A partir de 2008, dans le cadre d’un partenariat entre la région de Dakar et celle de l’Ile de France, nous avons été sollicitées pour être opératrices de leur projet triennal, liant les deux régions. Finalement, nous avons pu mettre en place de nouvelles collections dans les bibliothèques de Sacré Cœur, Derklé, Parcelles Assainies, puis, par la suite à Camberène, Fass, Gorée, Jet d’eau et Patte d’Oie. Au fil des années nous avons mis en place des bibliothèques dans 12 centres culturels de la ville de Dakar.

Les établissements scolaires
La première demande reçue en 1990 ainsi que la troisième en 1993 émanaient d’enseignants d’écoles élémentaire. Au début nous avons répondu favorablement, conscientes des besoins immenses des élèves. Le bilan en a été catastrophique. En deux ans, les ouvrages étaient dilapidés, faute de gestion et de surveillance de la part des responsables, les livres prêtés n’étaient pas restitués, la salle allouée se trouvait réaffectée à d’autres usages, parfois à l’hébergement du gardien, sans solution pour les livres. Le directeur, initiateur de la bibliothèque une fois muté, son successeur n’éprouvait pas le même intérêt pour cet équipement et décidait, comme on a pu le voir, de la fermer etc, etc. Nous avons donc cessé, sauf exception, de répondre favorablement à ces demandes vouées à l’échec.
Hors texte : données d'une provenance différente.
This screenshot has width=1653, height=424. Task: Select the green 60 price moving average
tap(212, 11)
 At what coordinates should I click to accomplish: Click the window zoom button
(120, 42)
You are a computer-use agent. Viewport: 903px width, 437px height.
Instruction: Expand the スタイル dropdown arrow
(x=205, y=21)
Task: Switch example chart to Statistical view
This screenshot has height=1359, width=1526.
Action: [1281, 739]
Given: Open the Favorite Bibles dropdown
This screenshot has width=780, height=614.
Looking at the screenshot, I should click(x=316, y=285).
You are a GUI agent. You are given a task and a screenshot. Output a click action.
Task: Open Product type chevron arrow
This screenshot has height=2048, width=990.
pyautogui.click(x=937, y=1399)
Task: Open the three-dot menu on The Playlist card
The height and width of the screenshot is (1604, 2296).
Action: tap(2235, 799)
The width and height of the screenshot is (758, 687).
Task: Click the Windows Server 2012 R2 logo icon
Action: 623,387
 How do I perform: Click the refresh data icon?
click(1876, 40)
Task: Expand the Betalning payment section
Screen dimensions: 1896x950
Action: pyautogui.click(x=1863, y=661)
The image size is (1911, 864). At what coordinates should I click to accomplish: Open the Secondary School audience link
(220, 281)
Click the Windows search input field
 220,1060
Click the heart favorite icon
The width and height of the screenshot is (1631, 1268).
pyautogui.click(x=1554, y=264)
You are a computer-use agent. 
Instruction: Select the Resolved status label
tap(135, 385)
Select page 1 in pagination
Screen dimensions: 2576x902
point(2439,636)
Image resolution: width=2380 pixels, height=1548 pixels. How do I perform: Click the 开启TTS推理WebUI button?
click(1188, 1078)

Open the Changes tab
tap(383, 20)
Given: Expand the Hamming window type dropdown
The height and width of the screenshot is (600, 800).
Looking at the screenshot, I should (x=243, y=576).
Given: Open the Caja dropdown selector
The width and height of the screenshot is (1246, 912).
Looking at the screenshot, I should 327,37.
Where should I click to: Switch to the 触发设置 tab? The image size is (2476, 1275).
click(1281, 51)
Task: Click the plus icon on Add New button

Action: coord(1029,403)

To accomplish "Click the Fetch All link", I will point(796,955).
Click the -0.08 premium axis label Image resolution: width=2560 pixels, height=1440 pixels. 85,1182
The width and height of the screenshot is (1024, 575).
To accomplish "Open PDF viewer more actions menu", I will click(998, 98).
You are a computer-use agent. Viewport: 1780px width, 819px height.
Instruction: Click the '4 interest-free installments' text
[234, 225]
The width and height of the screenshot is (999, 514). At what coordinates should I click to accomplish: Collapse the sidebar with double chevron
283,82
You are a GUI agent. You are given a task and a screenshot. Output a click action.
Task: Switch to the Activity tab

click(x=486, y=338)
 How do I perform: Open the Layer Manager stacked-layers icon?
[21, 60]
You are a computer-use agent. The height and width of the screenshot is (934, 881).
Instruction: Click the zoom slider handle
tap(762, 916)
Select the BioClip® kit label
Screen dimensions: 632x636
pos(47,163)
Cette position de principe n’a pas pour autant tari ce type de demandes qui a toujours été très important dans toutes les demandes reçues.

L’évaluation des demandes

Un long cheminement sépare la demande et l’émergence d’un réel projet. C’est un processus que Lire en Afrique accompagne, en faisant préciser, point par point, les solutions concrètes que le demandeur va mettre en œuvre pour parvenir à un projet de bibliothèque réalisable et pérenne. Il faut, par exemple, se préoccuper de rechercher un local qui va accueillir les collections et les lecteurs, pourvoir aux équipements mobiliers, faire émerger une équipe de gestion, réfléchir au public à cibler, définir les modes de fonctionnement à codifier dans un règlement intérieur.

Pour étayer nos décisions d’attribuer ou non les dotations aux nombreuses sollicitations qui excédaient notre capacité de réalisation, nous avons défini un certain nombre de critères éliminatoires pour une prise de décision rapide sans aller plus avant dans l’étude du projet.

  • qualité du demandeur : est-ce un projet personnel ou collectif ?
  • nature du collectif : une structure privée, une école ou un CEM, une association de jeunes ?
  • localisation géographique : de façon à pouvoir assurer un suivi sans devoir parcourir des centaines de km pour visiter un seul projet ou passer deux ou trois jours pour accéder à une île et en revenir, nous avons privilégié certaines régions.
  • nombre de lecteurs potentiels : Ce nombre dépend directement de la densité des établissements scolaires dans la localité.

La question de la taille du lectorat potentiel est très importante. Les bibliothèques sont fréquentées à 90% par la jeunesse scolarisée et une faible partie fréquente la bibliothèque. Les bibliothèques doivent dont être créées là où il existe un bassin de lecteurs suffisant, que nous mesurons au nombre d’établissements scolaires : de préférence plusieurs écoles élémentaires, au moins un collège et un lycée.
Dans les années 90, la carte scolaire concentrait collèges et lycées dans les grandes villes, les élèves y étaient envoyés, en pension chez un membre de la famille, selon le système du tutorat. Les élèves ne rentraient au village que pour les vacances. Le besoin de bibliothèque portait alors sur les grandes agglomérations Yoff, Ouakam, Bargny, etc. Avec la décentralisation scolaire qui a vu naître des collèges d’abord, puis ensuite des lycées dans de multiples localités, le besoin de bibliothèques s’est lors démultiplié et les demandes ont afflué dans les années 2010 en suivant le même schéma.